Now there is a complexity that steps in at this point. Some more sophisticated formulations of chemical fertilizers use special sources of nitrogen that are only released when the soil temperatures are above about 45 degrees. These are sometimes used in fall fertilizers, so if you look at high-end products promoted for fall use, that first number can be surprisingly high. Don’t be concerned. The purpose in using these materials is to get an early start in spring – as soon as the soil warms that nitrogen will be released, and you don’t need to make an early fertilizer application. So you are saved a job at a busy time of year – a great idea, yes?

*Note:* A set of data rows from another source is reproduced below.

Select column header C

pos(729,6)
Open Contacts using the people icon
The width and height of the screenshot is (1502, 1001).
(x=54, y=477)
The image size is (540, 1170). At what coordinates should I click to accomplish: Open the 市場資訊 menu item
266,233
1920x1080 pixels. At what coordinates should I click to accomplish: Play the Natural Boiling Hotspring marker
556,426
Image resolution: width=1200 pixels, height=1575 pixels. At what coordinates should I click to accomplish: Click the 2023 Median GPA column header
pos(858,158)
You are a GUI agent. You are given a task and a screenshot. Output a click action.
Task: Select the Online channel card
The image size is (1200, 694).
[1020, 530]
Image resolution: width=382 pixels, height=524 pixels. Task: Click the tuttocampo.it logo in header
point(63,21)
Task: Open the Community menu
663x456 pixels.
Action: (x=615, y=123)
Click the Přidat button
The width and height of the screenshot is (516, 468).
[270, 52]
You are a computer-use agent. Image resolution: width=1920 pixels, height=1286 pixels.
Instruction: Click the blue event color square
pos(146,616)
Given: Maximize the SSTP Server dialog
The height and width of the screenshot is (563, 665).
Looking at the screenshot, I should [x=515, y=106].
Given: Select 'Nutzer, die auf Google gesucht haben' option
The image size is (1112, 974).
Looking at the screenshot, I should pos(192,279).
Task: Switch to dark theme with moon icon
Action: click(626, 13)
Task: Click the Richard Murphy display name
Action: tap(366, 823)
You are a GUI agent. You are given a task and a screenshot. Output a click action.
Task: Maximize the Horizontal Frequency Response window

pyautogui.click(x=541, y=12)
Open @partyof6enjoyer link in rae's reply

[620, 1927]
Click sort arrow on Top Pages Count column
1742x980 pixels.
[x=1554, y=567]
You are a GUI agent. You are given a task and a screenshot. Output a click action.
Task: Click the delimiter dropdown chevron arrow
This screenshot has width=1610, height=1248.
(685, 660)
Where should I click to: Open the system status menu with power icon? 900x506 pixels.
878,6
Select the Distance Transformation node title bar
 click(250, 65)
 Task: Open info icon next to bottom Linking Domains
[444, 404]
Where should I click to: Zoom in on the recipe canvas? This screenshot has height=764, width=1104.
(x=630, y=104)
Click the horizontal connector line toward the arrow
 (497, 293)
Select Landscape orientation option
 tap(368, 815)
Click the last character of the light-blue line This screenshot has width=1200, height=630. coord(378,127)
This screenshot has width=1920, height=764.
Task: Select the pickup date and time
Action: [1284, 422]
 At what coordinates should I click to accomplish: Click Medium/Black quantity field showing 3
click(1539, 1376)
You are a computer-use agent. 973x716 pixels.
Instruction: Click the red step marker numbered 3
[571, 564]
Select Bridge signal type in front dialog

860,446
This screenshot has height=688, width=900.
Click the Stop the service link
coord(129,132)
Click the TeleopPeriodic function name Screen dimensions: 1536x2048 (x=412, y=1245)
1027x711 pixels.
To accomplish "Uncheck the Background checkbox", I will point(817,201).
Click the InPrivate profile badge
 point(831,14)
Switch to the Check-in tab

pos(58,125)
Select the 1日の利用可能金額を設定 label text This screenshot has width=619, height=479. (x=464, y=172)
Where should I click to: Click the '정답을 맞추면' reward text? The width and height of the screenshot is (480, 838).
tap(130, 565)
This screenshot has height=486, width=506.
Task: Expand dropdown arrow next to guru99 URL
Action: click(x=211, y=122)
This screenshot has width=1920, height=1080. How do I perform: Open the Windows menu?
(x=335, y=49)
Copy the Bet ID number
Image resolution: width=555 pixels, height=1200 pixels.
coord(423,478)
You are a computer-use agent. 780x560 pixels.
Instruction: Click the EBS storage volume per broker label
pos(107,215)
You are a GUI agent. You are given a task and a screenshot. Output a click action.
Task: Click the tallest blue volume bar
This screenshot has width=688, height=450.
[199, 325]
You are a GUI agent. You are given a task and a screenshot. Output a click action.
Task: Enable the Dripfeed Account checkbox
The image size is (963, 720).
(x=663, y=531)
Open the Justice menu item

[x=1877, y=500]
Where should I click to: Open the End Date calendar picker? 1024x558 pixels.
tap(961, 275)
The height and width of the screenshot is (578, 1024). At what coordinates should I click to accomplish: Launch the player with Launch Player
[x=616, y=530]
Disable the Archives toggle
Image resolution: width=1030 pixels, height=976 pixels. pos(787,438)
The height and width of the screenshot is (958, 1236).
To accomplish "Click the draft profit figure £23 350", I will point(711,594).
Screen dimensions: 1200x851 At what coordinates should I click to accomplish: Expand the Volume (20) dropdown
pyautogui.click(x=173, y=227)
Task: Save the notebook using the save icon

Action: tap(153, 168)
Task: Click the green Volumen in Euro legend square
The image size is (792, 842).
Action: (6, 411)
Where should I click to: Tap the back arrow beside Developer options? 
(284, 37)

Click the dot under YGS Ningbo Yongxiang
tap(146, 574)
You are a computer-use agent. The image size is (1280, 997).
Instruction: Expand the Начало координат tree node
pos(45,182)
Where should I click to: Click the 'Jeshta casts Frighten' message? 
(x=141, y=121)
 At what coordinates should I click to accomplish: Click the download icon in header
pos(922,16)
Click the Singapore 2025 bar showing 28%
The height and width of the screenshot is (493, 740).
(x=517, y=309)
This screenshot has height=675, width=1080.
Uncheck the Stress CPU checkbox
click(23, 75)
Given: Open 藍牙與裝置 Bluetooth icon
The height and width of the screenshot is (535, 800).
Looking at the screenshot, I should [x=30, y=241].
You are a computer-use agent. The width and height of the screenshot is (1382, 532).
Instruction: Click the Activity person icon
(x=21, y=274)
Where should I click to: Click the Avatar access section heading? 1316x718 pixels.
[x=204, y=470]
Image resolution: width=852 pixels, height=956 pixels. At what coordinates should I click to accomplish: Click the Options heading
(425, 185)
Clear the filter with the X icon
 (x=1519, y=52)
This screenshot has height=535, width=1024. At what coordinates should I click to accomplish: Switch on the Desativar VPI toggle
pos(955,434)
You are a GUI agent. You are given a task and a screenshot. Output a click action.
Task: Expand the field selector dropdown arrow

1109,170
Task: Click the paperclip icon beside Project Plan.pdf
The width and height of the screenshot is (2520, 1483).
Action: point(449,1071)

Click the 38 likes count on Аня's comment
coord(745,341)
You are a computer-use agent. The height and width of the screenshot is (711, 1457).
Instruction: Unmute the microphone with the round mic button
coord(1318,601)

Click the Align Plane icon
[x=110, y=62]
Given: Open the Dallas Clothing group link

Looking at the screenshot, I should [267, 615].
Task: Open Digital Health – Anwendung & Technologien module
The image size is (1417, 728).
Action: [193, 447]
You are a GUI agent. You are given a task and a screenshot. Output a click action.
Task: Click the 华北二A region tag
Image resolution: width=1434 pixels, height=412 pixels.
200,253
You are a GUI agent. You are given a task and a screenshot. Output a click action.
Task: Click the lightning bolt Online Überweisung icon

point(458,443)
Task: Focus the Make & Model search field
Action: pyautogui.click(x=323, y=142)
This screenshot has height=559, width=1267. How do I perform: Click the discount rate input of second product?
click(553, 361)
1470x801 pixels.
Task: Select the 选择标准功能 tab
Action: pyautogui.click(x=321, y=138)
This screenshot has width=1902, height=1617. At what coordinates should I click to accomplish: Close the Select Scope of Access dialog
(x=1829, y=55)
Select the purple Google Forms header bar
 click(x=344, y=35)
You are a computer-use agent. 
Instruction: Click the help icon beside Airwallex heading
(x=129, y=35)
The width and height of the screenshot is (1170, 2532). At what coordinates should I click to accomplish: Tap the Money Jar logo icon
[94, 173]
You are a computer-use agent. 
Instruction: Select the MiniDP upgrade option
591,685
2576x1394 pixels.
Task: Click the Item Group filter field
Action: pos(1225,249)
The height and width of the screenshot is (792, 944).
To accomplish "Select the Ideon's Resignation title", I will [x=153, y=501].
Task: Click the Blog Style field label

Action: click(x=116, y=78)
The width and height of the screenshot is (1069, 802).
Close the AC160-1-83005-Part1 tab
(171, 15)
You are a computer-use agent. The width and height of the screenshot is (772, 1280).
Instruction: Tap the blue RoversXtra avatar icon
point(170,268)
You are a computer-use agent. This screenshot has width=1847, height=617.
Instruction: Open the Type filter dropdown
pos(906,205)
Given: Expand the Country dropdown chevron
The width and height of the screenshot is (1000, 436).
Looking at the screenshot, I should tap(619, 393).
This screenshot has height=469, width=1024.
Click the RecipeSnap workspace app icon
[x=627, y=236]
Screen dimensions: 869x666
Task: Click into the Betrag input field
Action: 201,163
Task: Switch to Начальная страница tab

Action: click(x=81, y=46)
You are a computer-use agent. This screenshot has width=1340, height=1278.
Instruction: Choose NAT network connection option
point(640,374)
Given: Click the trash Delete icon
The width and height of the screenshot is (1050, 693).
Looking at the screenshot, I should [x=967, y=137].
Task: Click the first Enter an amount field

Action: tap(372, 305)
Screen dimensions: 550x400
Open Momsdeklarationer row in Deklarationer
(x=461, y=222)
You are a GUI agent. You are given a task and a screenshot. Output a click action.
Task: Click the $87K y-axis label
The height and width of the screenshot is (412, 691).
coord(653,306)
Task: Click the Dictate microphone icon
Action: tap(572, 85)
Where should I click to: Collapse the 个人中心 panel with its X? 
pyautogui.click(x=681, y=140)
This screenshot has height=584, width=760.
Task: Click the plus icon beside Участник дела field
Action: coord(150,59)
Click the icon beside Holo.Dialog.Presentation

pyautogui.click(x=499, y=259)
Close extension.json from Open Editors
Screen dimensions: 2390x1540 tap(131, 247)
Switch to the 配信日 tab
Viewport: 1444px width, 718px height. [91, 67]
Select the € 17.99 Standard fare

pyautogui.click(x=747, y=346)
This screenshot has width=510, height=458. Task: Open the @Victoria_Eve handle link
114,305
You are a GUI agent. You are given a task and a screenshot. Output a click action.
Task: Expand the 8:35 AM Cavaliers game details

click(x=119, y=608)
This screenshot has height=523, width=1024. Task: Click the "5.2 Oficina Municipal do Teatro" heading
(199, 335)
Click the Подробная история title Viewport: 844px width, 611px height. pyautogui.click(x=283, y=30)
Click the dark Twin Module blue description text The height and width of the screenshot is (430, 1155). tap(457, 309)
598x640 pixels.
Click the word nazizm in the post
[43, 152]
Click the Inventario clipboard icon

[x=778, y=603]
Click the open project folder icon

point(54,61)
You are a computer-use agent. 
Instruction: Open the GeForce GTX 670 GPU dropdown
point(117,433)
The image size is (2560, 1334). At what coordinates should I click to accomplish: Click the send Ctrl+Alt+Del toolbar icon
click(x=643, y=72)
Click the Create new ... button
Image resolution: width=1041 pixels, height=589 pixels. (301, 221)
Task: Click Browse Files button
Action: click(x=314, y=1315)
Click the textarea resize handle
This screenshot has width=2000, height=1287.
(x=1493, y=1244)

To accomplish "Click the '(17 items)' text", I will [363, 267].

Make those cell wall tough and hardy

But usually you will see a low nitrogen number in fall fertilizers. The next number to look at is the last one – the element potassium, also called potash. For a fall fertilizer for your evergreens, like Thuja Green Giant, look for a big number here – 10 or more. Potassium is a slightly strange fertilizer element. It doesn’t take part in building proteins, as nitrogen does, or in making DNA or fats, as phosphates do. In fact, it doesn’t appear in any structural parts of plants (or humans for that matter). It is found, however, in the sap of plant cells, where it plays a vital role. It causes the cells to absorb water – and the nutrients that water contains. It is essential for the plant roots to take up plant foods, and in the cells of the leaves it keeps them full-up with water. This way the leaves stay rigid, stand up and catch the sunlight. Plants low in potassium will often look like they are wilting, even when they have enough water available at the roots.

For plants strength and resistance, potassium is important too. By ‘pumping up’ the cells, pressure is applied to the cell walls. Remember we said they are softer than normal in plants that are fertilized for quick growth? Well potassium in fall reverses that. The pressure of the cell contents on the wall makes it grow thicker (rather like resistance training for people), and restores its protective functions, giving better resistance to cold, wind and diseases. That pressure also sucks in more minerals and sugars, lowering the freezing point of the cell contents, and creating small, mushy ice crystals that won’t break the cell walls. So the cells don’t die.

Take care of the roots too

Finally, all that rapid upper growth can make the top parts of the plant outgrow the roots. Fall is when plants renew their root systems, and roots have a high need for that middle number in fertilizers, phosphate. So look for a reasonable number here – over 10 – so that you feed the roots as well, strengthening and extending them, so that come spring they can deliver everything the top-growth needs.

Fall fertilizer is often overlooked, but as you can see it should be a vital part of your annual program, if you want the very best Thuja Green Giant and other evergreens can give you.